Wiggins put in, “Would you, sir? Would any of us?”
Miss Penforwarden pursed her lips and returned her cup to its saucer. The tea was cold, anyway. “You know, I sometimes felt there was something other than the war that urged him on to do this research.”
“But he didn’t say what it was.”
“Outright? No.”
“You say you saw him two weeks ago. Did you notice a difference in his behavior?”
She looked puzzled. “No. He was the same as always. He’d talk about the forties, the devastation. Hitler would send over five hundred planes a night. Simon had a journal, or notebook he kept, and he’d tell me facts such as that. I wondered how he remembered them and he held up the journal that he always carried. ‘Never be without this,’ he said.”
“Some people seem to think he’d grown a little paranoid during the last weeks of his life. To the extent that he wouldn’t let family members come into his house. And the owners of the flower shop weren’t admitted when they brought flowers he’d ordered.”
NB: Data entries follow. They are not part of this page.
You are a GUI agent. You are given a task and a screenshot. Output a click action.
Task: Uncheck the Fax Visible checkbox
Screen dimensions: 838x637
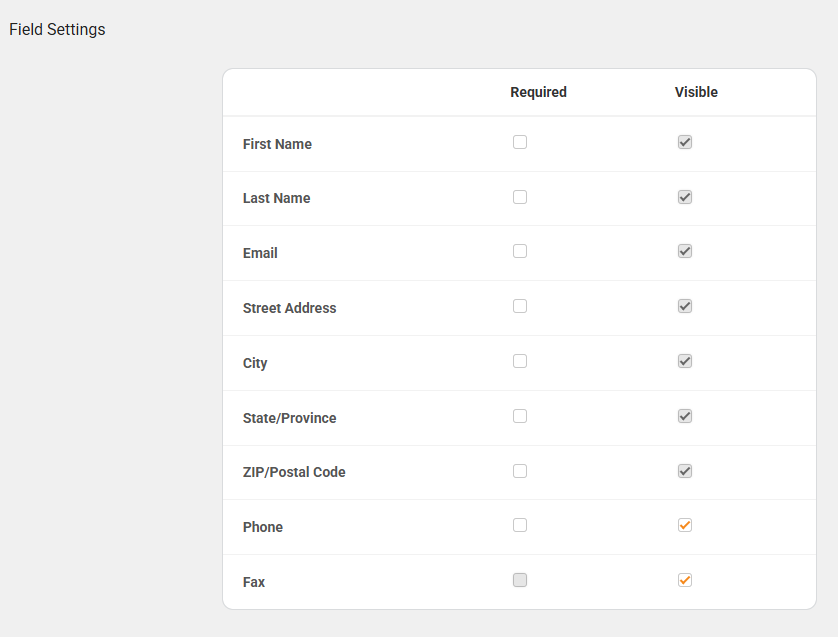click(685, 580)
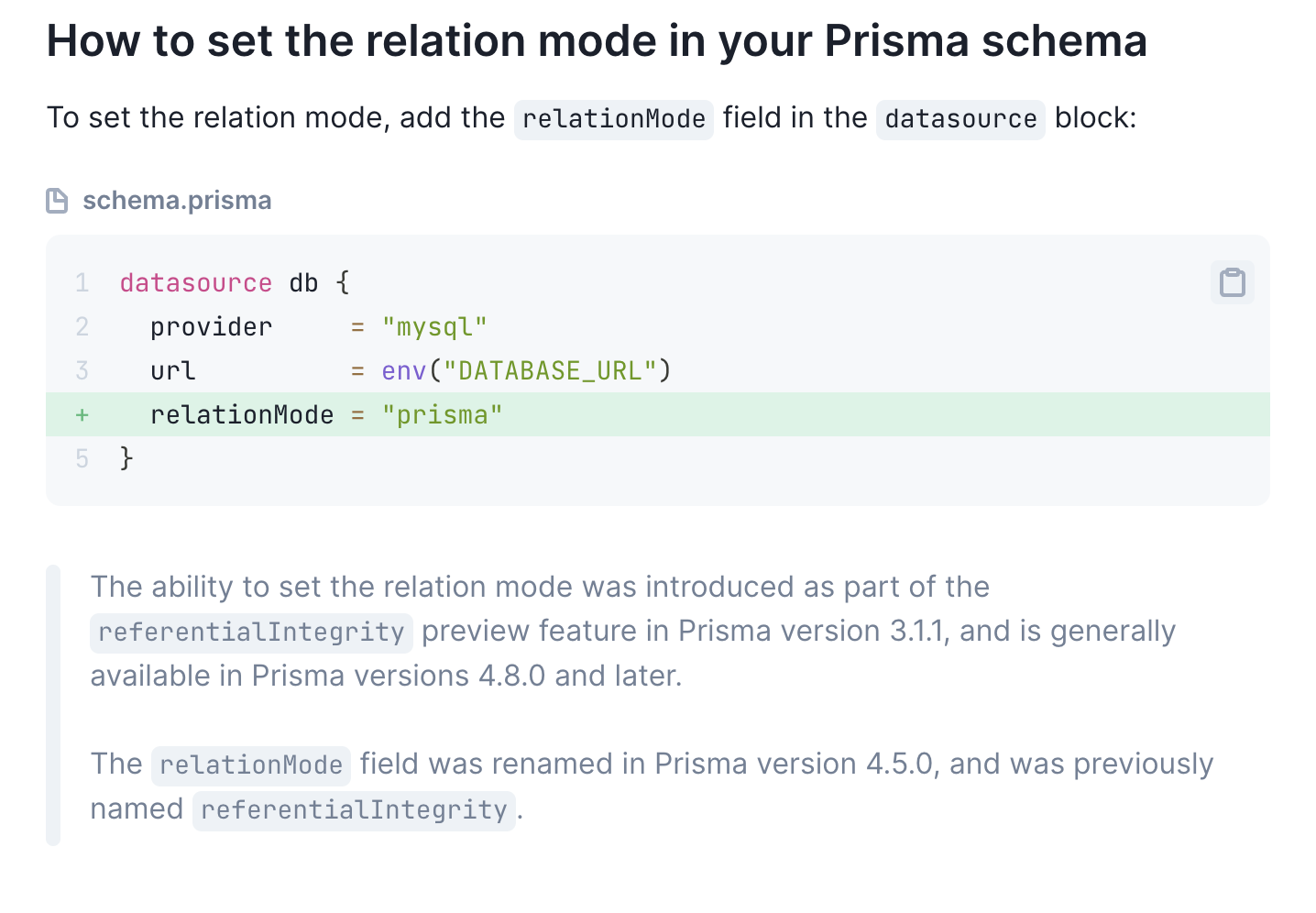Viewport: 1316px width, 913px height.
Task: Click the datasource code tag in intro sentence
Action: pyautogui.click(x=960, y=119)
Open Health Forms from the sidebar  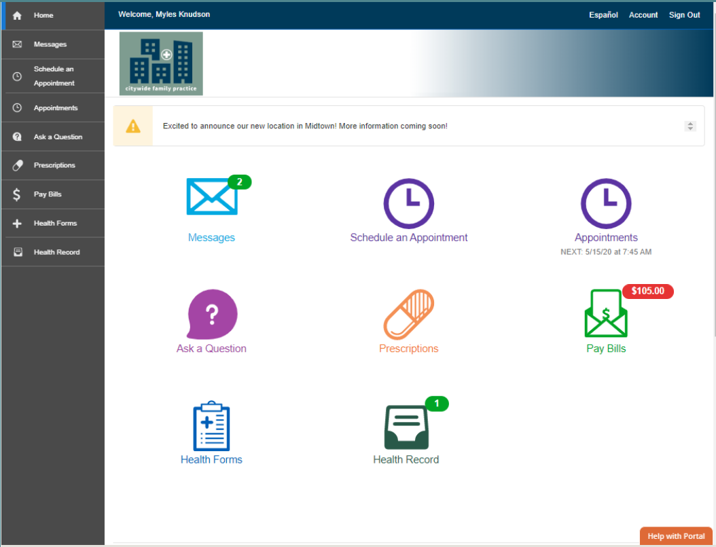pos(52,223)
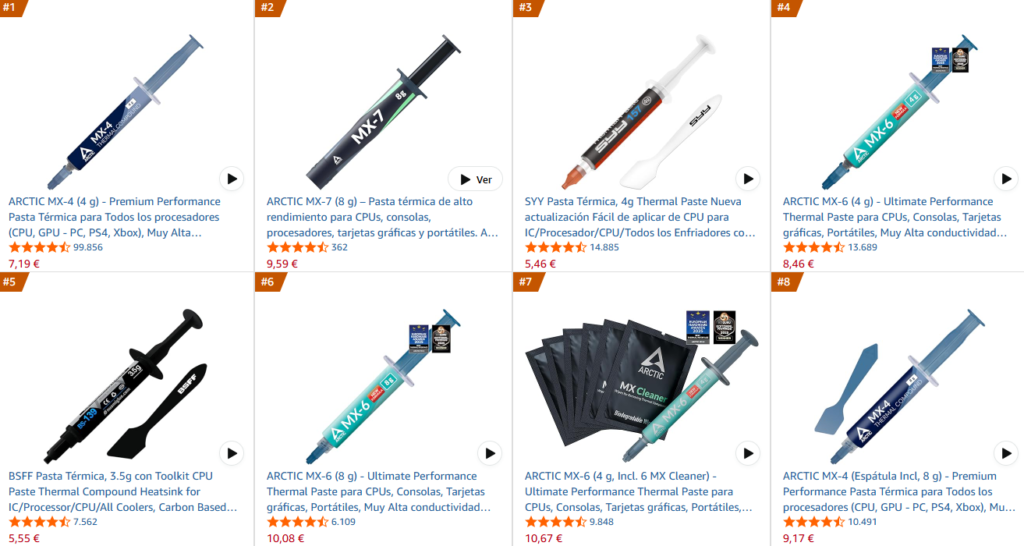Open ARCTIC MX-4 (4 g) product title link
This screenshot has height=546, width=1024.
[115, 217]
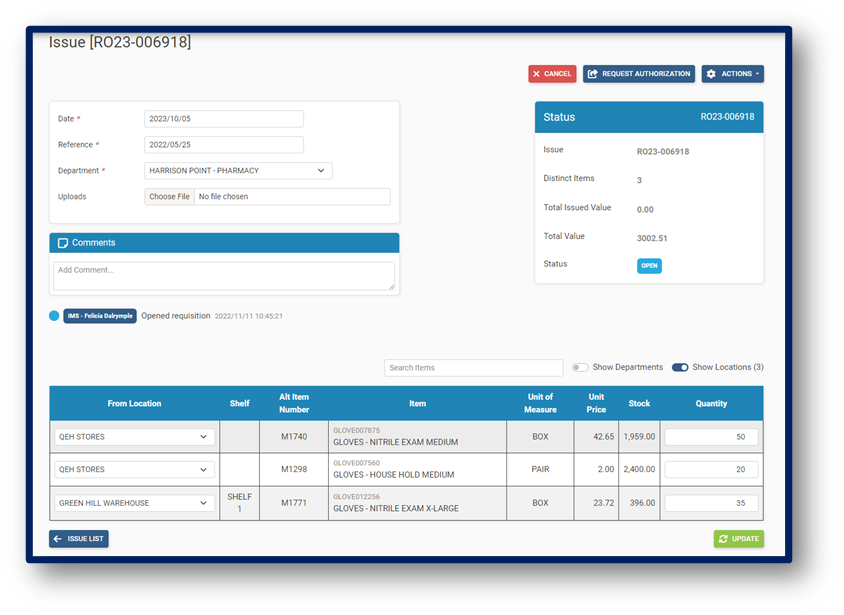Click the Request Authorization button
This screenshot has width=844, height=615.
click(x=638, y=74)
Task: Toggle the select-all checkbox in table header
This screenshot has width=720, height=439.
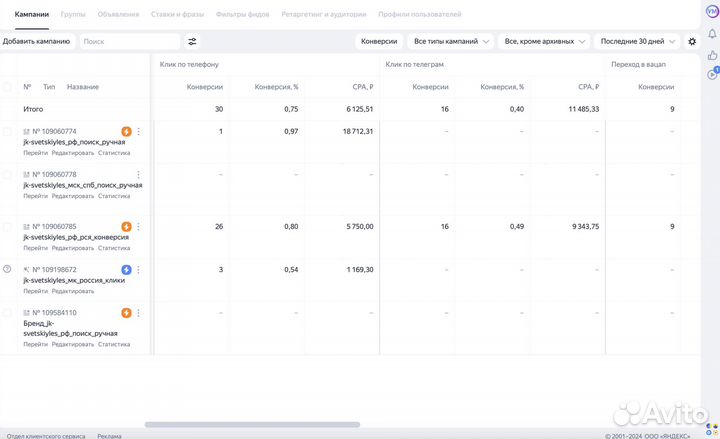Action: pos(7,87)
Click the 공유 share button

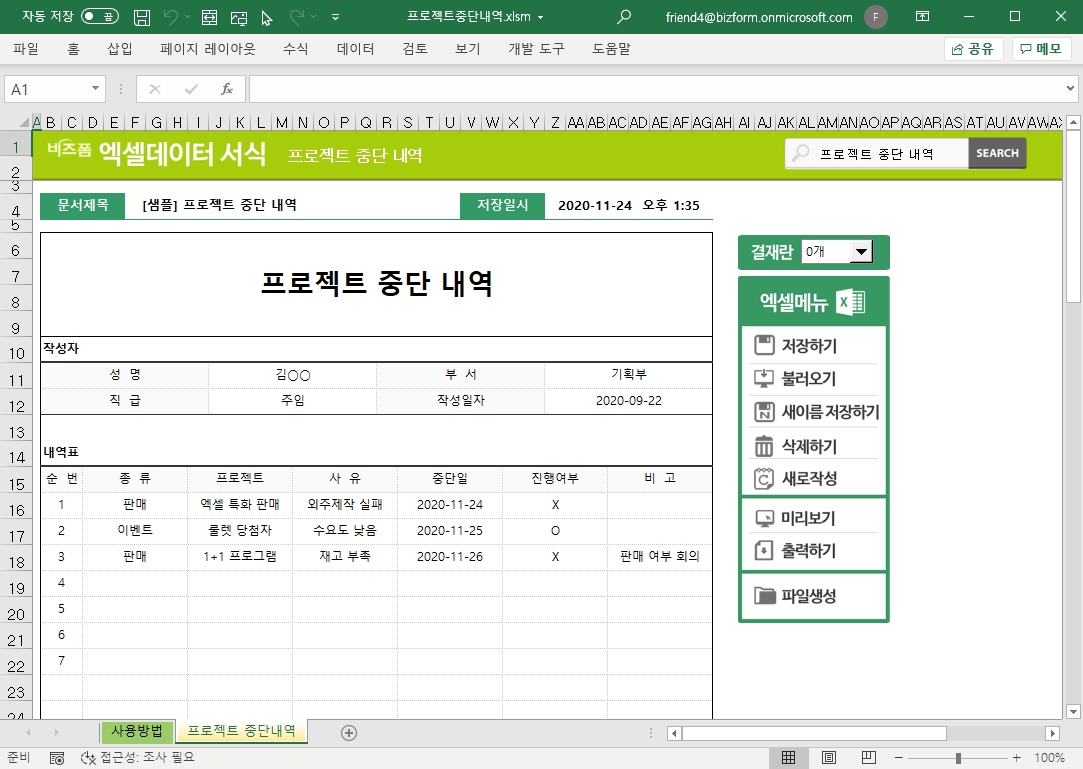[x=973, y=49]
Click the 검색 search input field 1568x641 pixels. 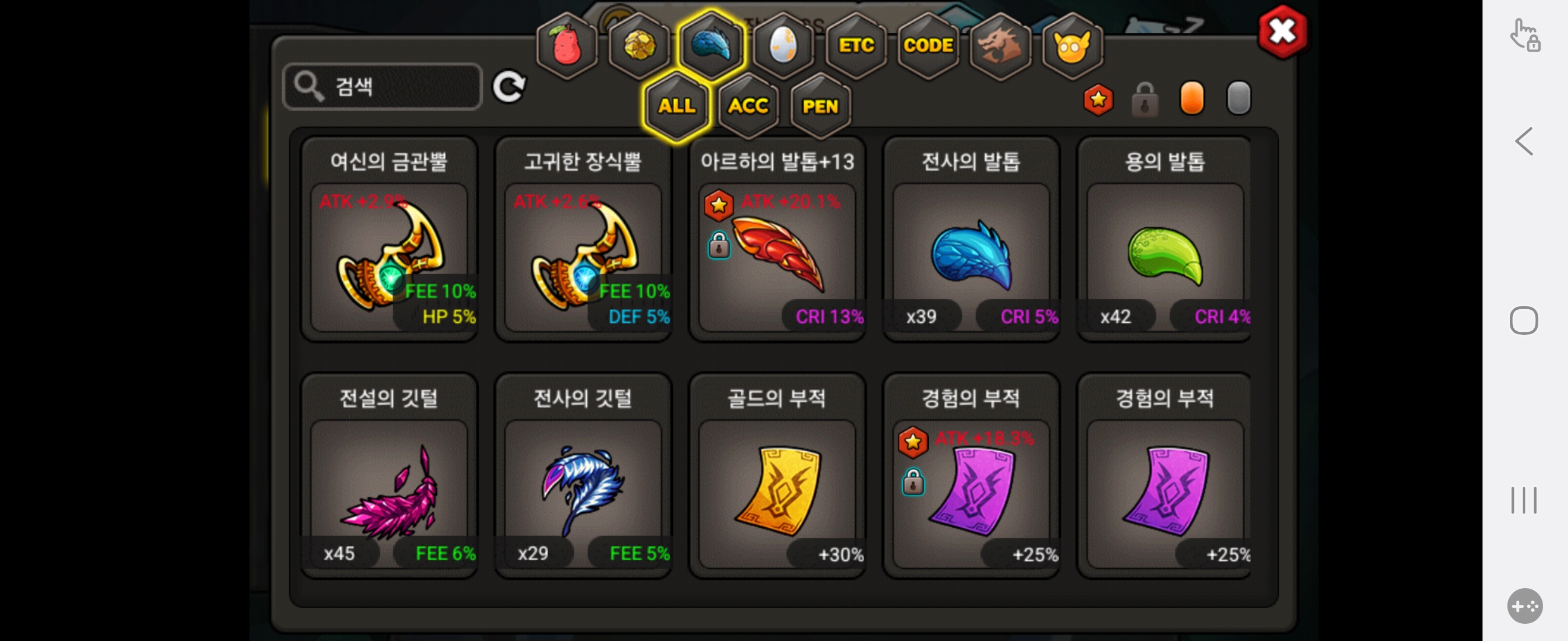pyautogui.click(x=383, y=87)
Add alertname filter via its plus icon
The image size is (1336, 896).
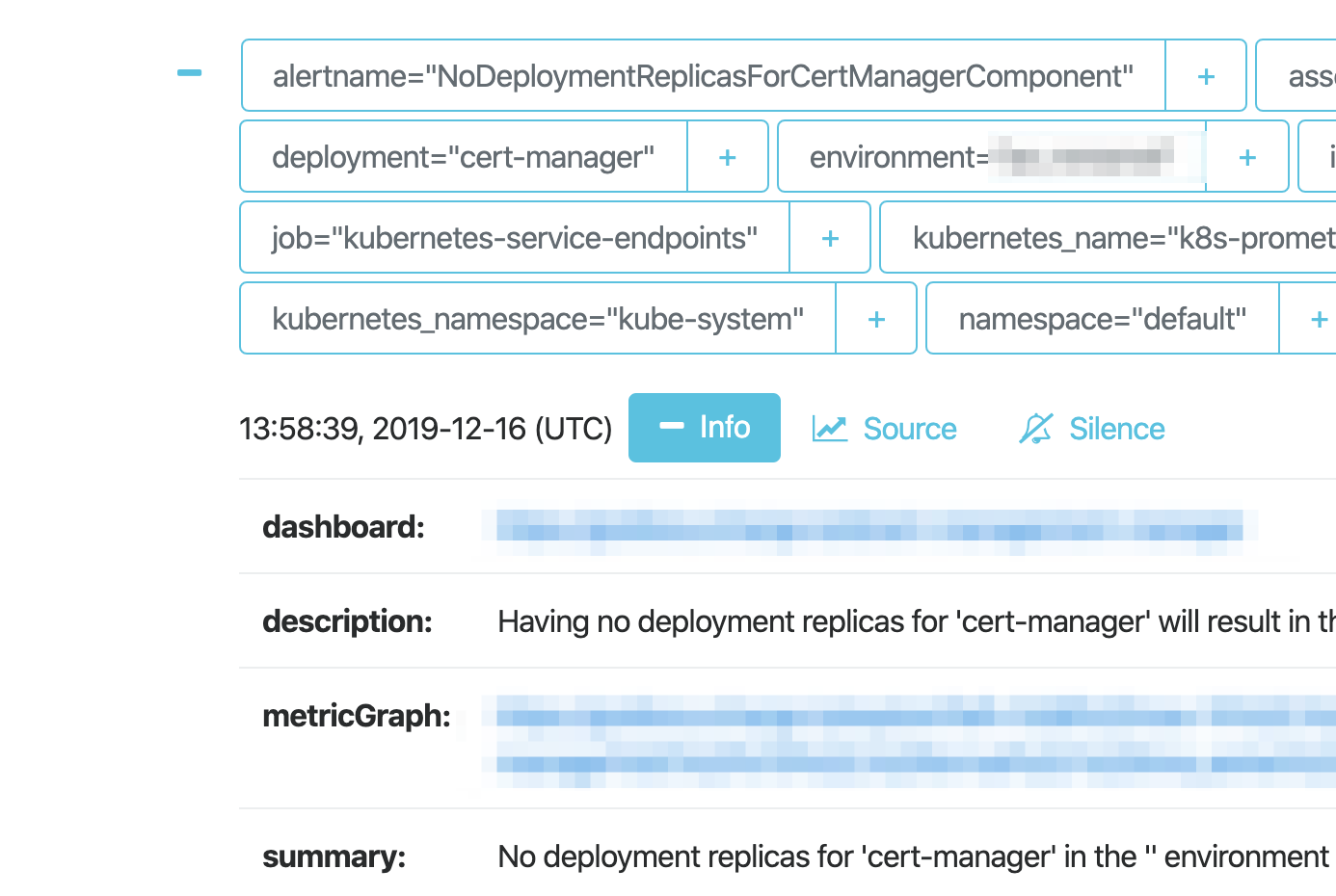pyautogui.click(x=1205, y=75)
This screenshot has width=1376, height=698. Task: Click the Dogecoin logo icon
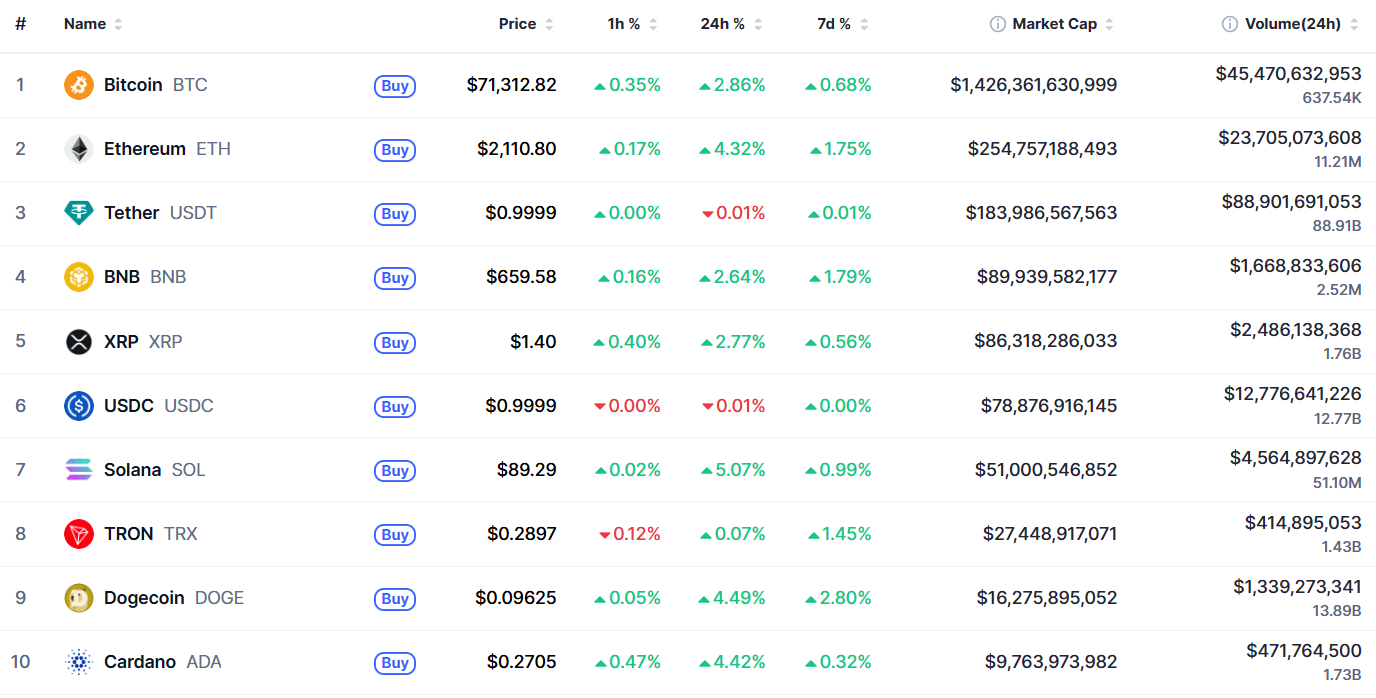(x=79, y=598)
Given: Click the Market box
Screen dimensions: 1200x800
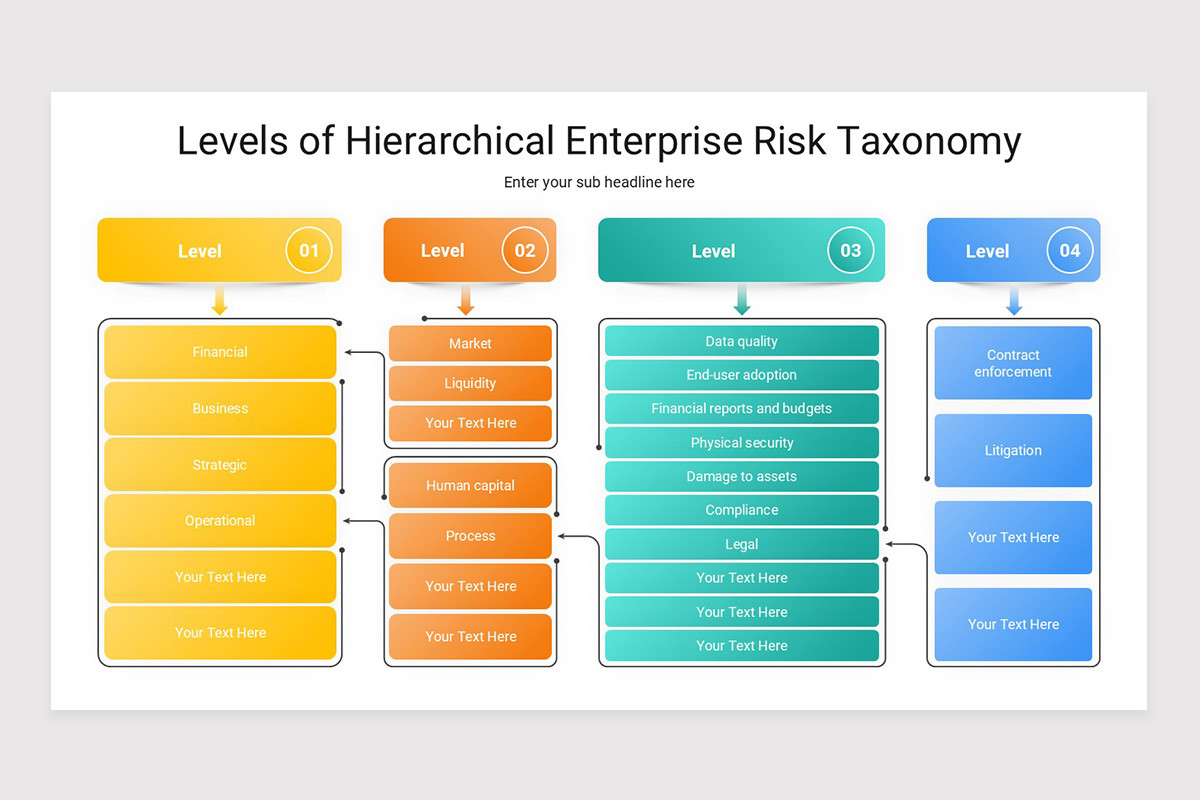Looking at the screenshot, I should click(470, 343).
“But how did they know, these people who were turned away?”
“How did they know?”
“That he’d changed; that he’d grown a little paranoid.”
“Perhaps because he wouldn’t see them. He appeared to be afraid.”
She was obviously doubtful. “I can only say he seemed the same to me.”
“Well, perhaps that’s because he felt far more comfortable around you than he did around others.”
She waved a self-deprecating hand. “I can’t imagine that’s so.”
“I can.” Jury rose and gathered up his coat. “I think we’ll be going. You’ve been extremely helpful, Miss Penforwarden. You ready, Wiggins?”
“Sir,” said Wiggins snappily.
A moment ago he’d looked rather dozy. Jury said as they ducked under the low lintel, “That’s what three cups of tea and three pieces of cake do to a person, Sergeant.”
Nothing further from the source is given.